Thursday, September 27, 2007

Dum Dum Music Drum

September 18, 2007

I just realized that I have failed to post an entry that I wrote last week! I am currently on Waya Island; and will be returning to Nadi this Friday. There is minimal connection to the outside world on Waya, so my apologies for being out of touch…

After spending the past month in Suva, Kadavu, Savusavu, Labasa and Lautoka, I now have returned to where I started: Nadi, the international hub of Fiji, is the third-largest city of the Fiji Islands. The city is quite small, with only one main street (called, yup you guessed it, Main Street).

The music scene in Nadi is similar to that of Suva: both cities have the same music/record shops, Sharma, South Pacific Recording and Procera. Truth be told, Nadi does not offer much of interest in regards to the indigenous Fijian music. Yet, like so many other of my experiences here in Fiji, it has been very interesting learning about the Indo-Fijian music community in Nadi.

The largest Hindu temple in the South Pacific is in Nadi. The color scheme of the temple truly is extraordinary: vibrant reds, pinks, oranges, yellows, greens, purples, and blues fill the exterior and interior of the temple. Even in my time in India, I had never seen a temple with such a flamboyant ensemble of colors. There are countless statues integrated into the temple’s façade. Surely, this simple description does not do it justice; therefore, I will post photos as soon as possible.

For about two hours, I spoke with Reddi, the grounds manager of the temple. He told me that the temple was built in 1994; and is modeled after of a temple in South India – Reddi asserted that the one in India is “twenty times larger.” It is a Shaivite temple; thus there are many statues of Lord Shiva. Reddi did say that the temple actually is for “Lord Shiva’s son, Sri Subra Manyan.” When I confessed that I was not familiar with that deity, he then said, “It is just one of the 108 names of Lord Shiva.”
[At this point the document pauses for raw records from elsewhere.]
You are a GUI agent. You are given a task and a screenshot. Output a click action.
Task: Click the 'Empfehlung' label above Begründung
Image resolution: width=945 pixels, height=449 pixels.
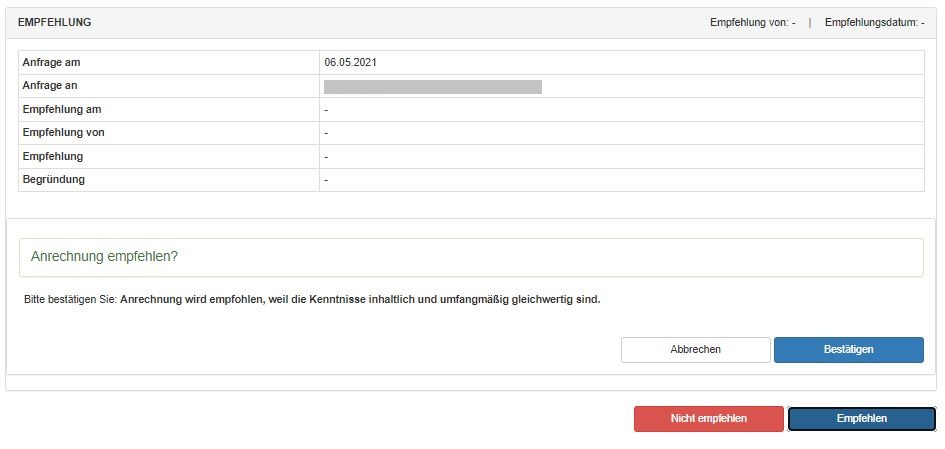coord(53,156)
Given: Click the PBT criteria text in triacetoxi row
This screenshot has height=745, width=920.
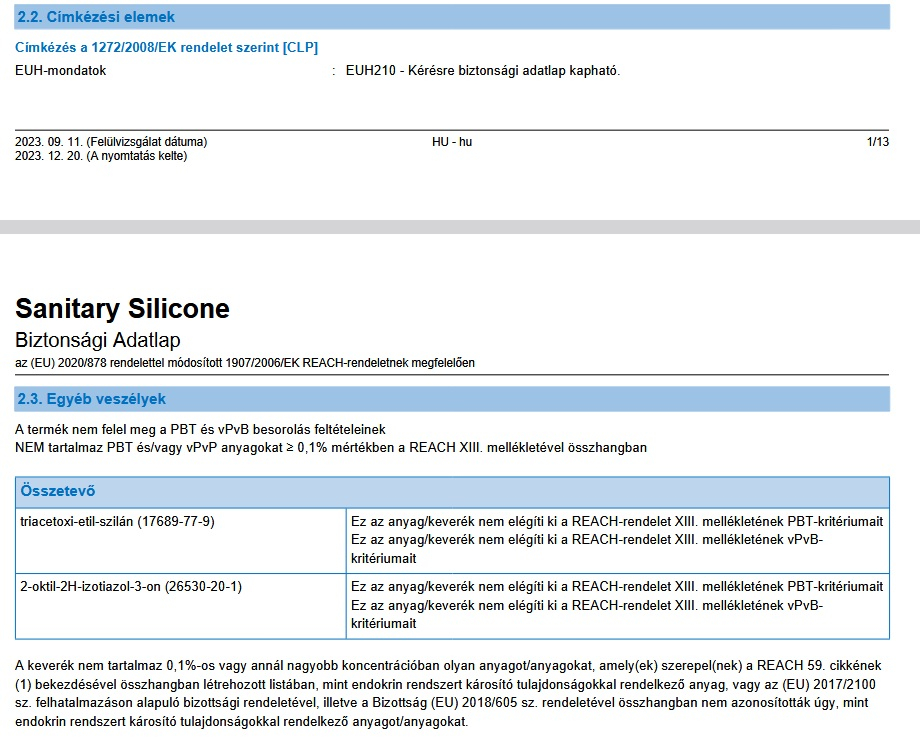Looking at the screenshot, I should click(616, 522).
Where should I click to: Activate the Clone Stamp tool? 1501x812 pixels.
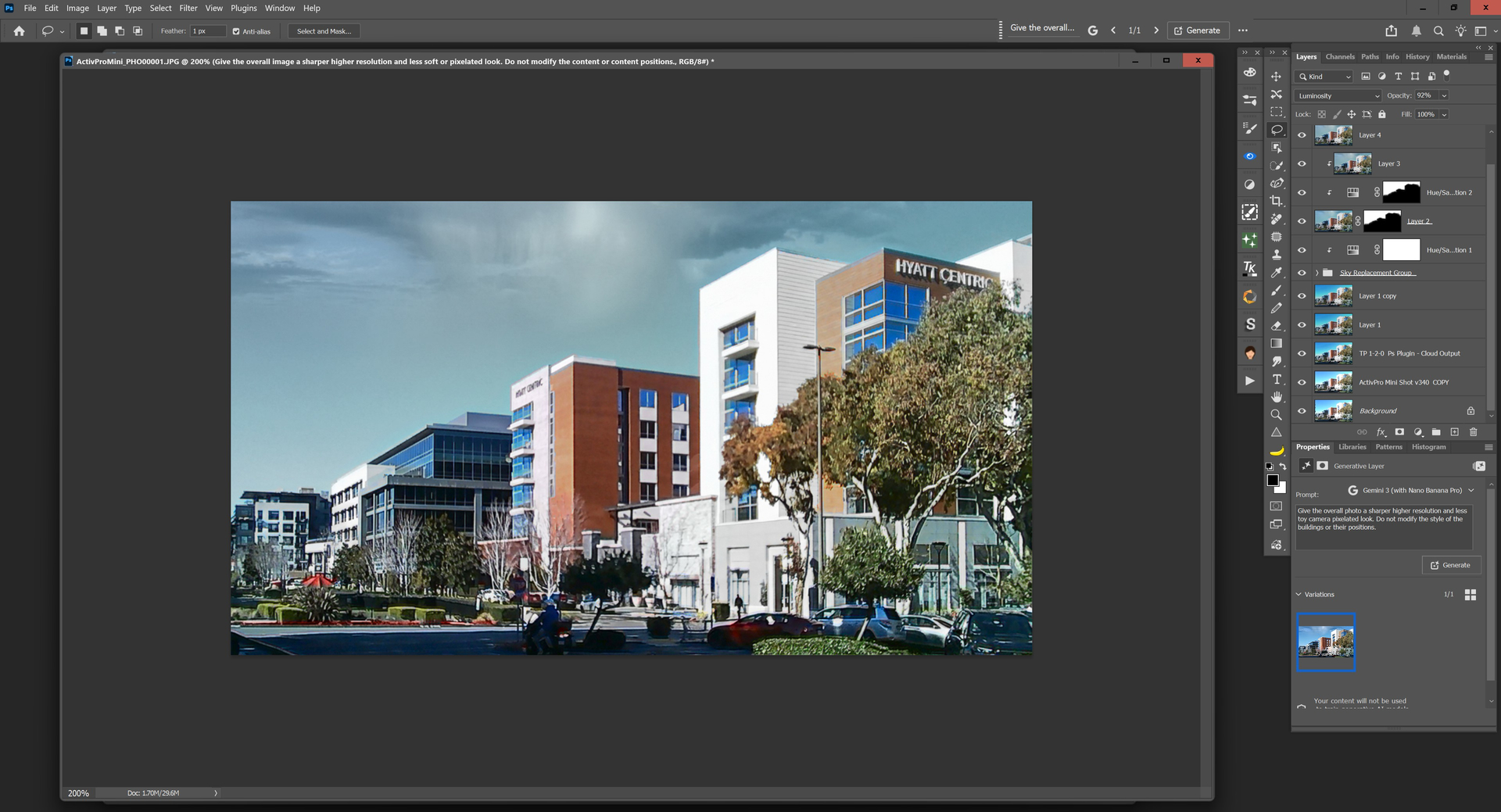coord(1276,255)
Knowing that South Indian temples tend to be much more colorful than those of the North, I asked if the colors signified anything specific, and Reddi told me that, “The colors are [represent] the seven stages of Enlightenment.”
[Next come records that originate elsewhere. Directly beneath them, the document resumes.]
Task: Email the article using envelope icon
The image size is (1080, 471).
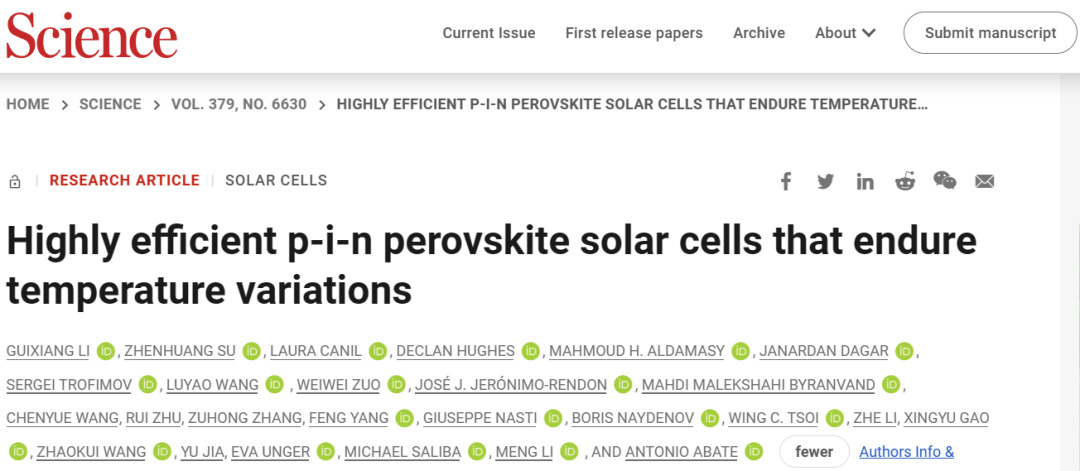Action: tap(985, 182)
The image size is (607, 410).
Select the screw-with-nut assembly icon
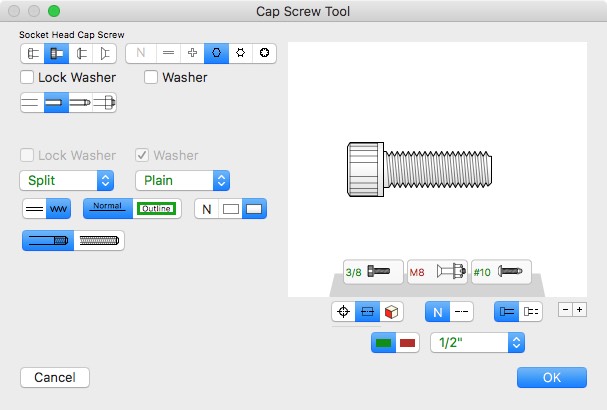(104, 102)
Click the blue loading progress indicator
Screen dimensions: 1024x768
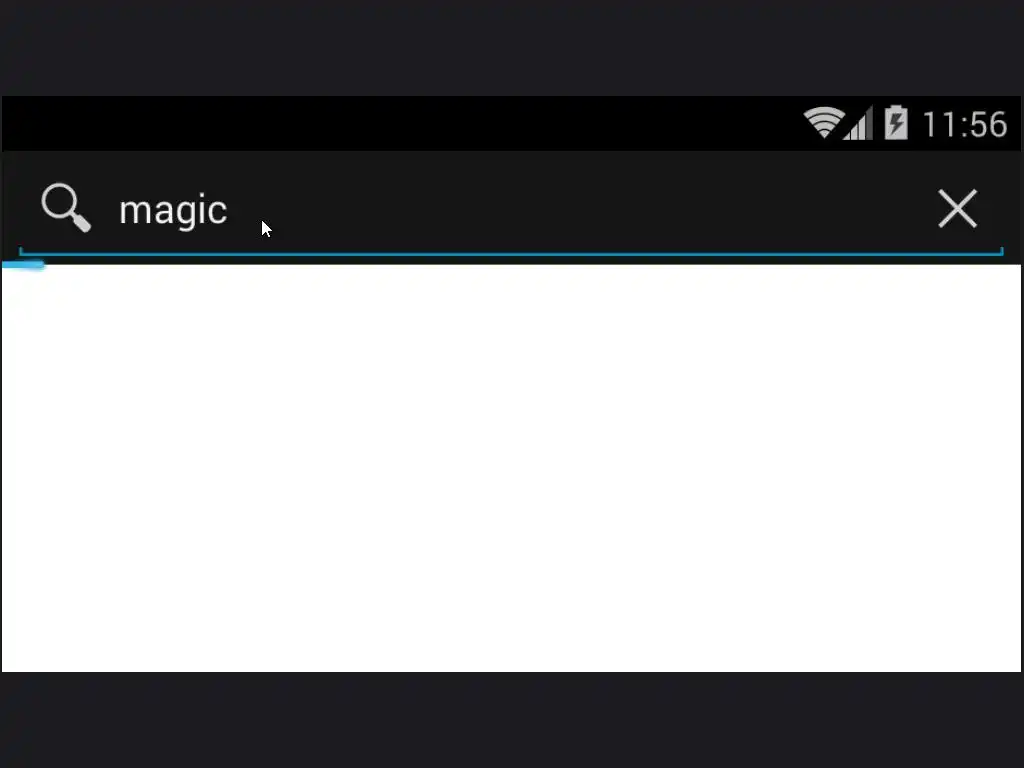[23, 264]
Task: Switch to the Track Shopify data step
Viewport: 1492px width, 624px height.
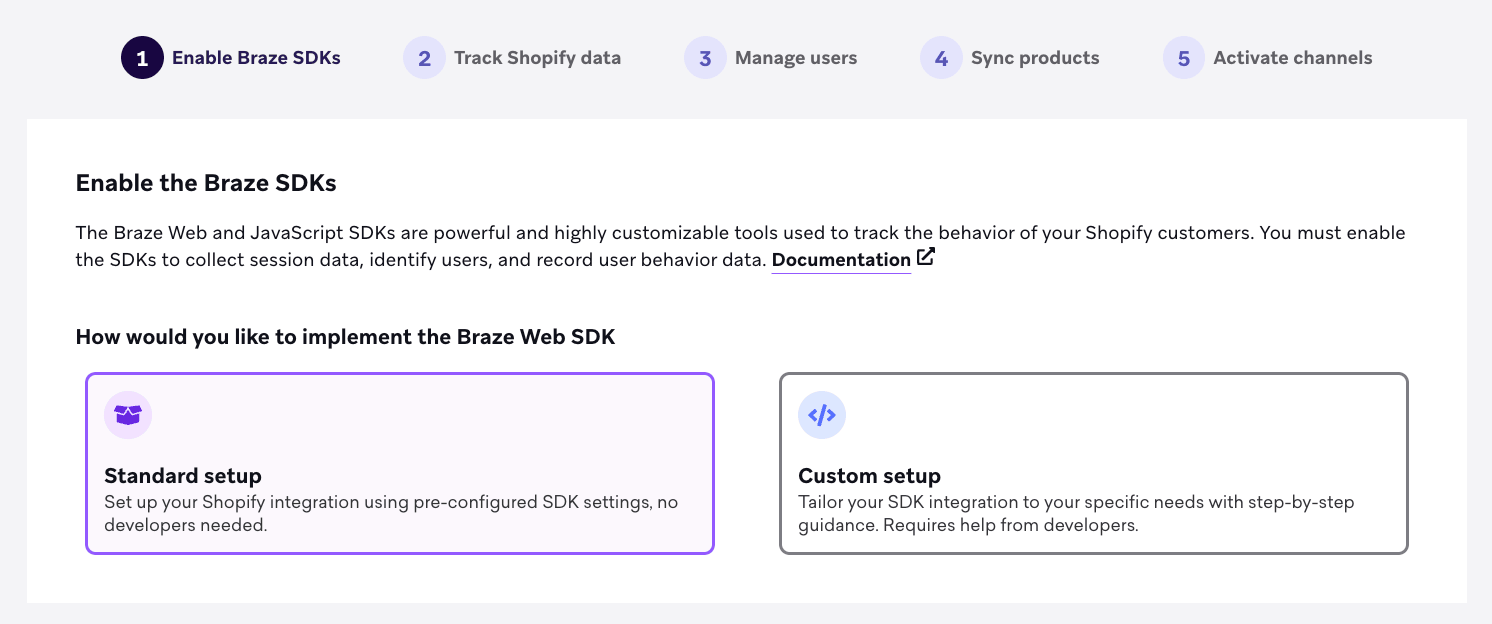Action: tap(537, 57)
There were paintings all along the ceiling of the temple. While all of the art work was very similar to temple art in India, there was one painting that demonstrated the Fijian influence: it depicted Lord Shiva blowing on a conch, while standing next to Sarasvati, the Goddess of Music. I might be wrong, but I would think that the idea of a conch shell trumpet is result of the Fijian influence on Hinduism.

I inquired about whether the temple commissioned any musicians, and Reddi said no. At this point in my research, this answer does not surprise me. Before I began my research, however, I would have assumed that the largest Hindu temple in Fiji would employ musicians. When I asked what does the temple do for music for major holidays and festivals, Reddi informed that sometimes musicians are flown in from India. He said that only happens during very special occasion; but I was still amazed to hear that. Reddi said that last year, twenty-one musicians from India to perform at the twelfth anniversary of the temple’s opening.

After we began our conversation on the music of Hinduism, Reddi then showed me one of the stranger things I have encountered here in Fiji. On the right-hand side of the main entrance of the temple, there is an old-fashioned drum machine. (I will post a picture as soon as possible). An inscription above the machine reads, “Dum Dum Music Drum.” There is one medium-sized, bowl-shaped drum, made of copper shell, with an animal hide drumhead. It is probably about 14” in diameter. There are two large wooden sticks – although it’s almost fair to call them “mallets” and not “sticks.” Above the sticks, there are two brass bells. The bells and sticks are powered by a blue-colored belt motor; the machine itself is painted a faded orange.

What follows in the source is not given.